Some basic Information :
Filariasis Pathogen : Filarial worm (Wuchereria bancrofti)
Mode of transmission of Filariasis : Bites of mosquitoes – Aedes and Culex.
- Collection of endothellial cells and metabolites in the wall of lymph vessels.
- Swelling takes place in certain parts of the body like legs, breasts, scrotum, etc.
- Swelling of legs which appear as legs of elephant, so this disease is also called elephantiasis
Prevention and cure :
- Mesh doors and windows in the house to check the entry of mosquitoes.
- The water collected in tanks or other articles should be properly covered.
- Sprinkling of kerosene in ditches, etc.
- Drugs may be administered.
Most cases of filariasis are caused by the parasite known as Wuchereria bancrofti. Culex, Aedes and Anopheles mosquitoes serve as vector for W.bancrofti in transmission of the disease. Another parasite called Brugia malayi also causes filariasis is transmitted by the vector Mansonia and Anopheles mosquitoes. When an infected mosquito bites a healthy person, the larvae called microfilariae move into the lymphatics and lymph nodes. Here, they develop into adult worms and may persist for years.

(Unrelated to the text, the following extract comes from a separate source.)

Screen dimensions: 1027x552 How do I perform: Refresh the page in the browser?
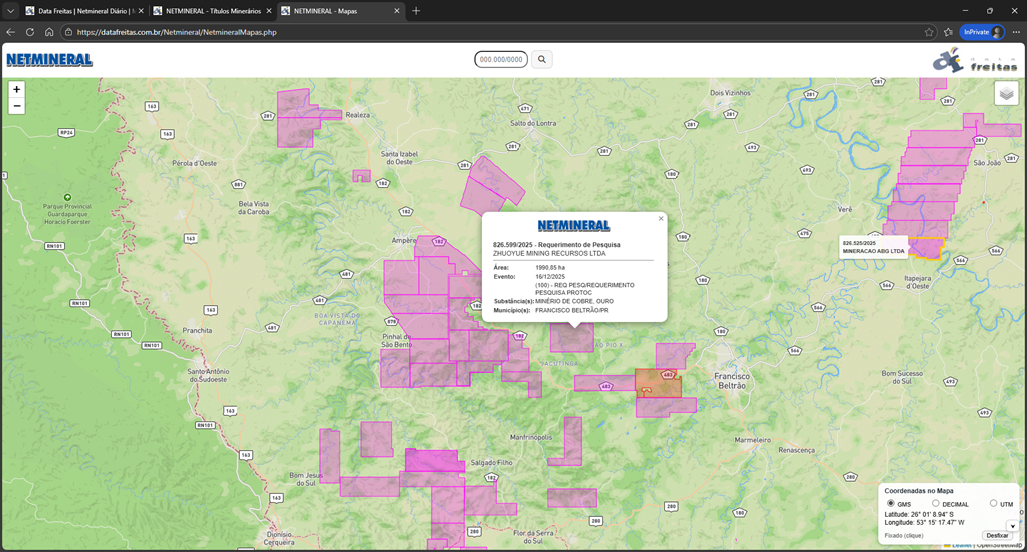(30, 32)
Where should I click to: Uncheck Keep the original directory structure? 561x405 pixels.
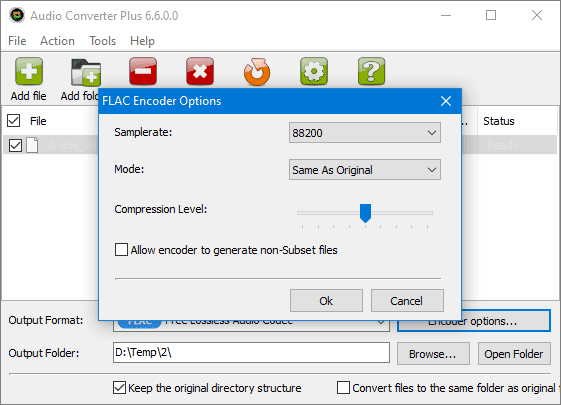point(119,387)
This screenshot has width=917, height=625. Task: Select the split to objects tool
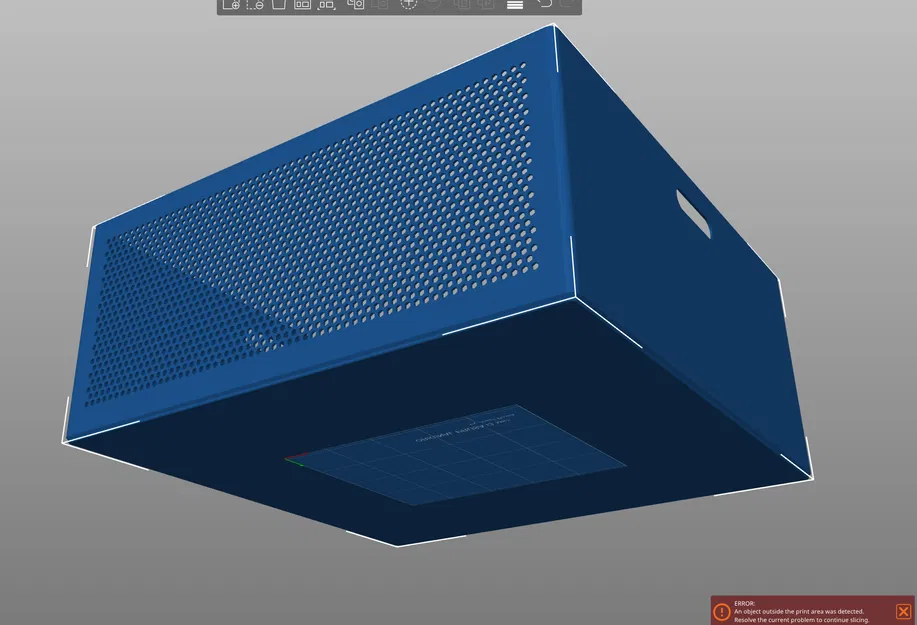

The adult parasite, in turn, produces more microfilariae. These microfilariae circulate in the peripheral blood usually in the night, and are sucked by the mosquitoes during a bite. The same cycle is then repeated in another healthy individual.
Risk factors of lymphatic filariasis:
A number of factors increase the risk of developing lymphatic filariasis. Not all people with risk factors will get lymphatic filariasis. Risk factors for lymphatic filariasis include:
· Residence in tropical or subtropical areas where the disease is endemic
· Travel in affected regions, although short-term travelers are at lower risk
The diagnosis of filariasis requires examination of a blood smear for the presence of the larval round worm W. bancrofti or B. malayi. Since the number of parasites (parasitemia) in the blood is higher during the night, blood samples are best obtained at night. When parasites are not found in the blood, the adult worms may occasionally be found in a lymph node sample from an infected individual.
A somewhat easier diagnostic test was recently developed that may be used at any time during the day. It is based on detecting the presence of antibodies generated in reaction to the foreign bodies, the parasites themselves.
How is lymphatic filariasis treated?
Treatment for lymphatic filariasis depends on whether the infection is active or has progressed to complications.
Complications of lymphatic filariasis, such as lymphedema and elephantiasis, cannot be treated with DEC. The drug only kills active microfilariae.
Patients with lymphedema should be referred to a therapist, who can prescribe exercise, as well as maintenance and hygiene measures to prevent further infection. Hydrocele (swelling of the scrotum) may be treated with surgery to relieve the swelling.
What are the potential complications of lymphatic filariasis?
Although many cases of lymphatic filariasis do not produce symptoms, getting prompt treatment is essential to avoid complications. You can help minimize your risk of serious complications by following the treatment plan you and your health care professional design specifically for you. Left untreated, filarial infection can progress to complications including:
- Adverse effects of treatment
- Hypersensitivity reaction to developing larvae
- Kidney damage
- Swelling of the limbs
- Swelling of the genitals
So I hope by reading this article you have learnt about Filariasis, it’s symptoms, preventions, causes diagnose and treatment.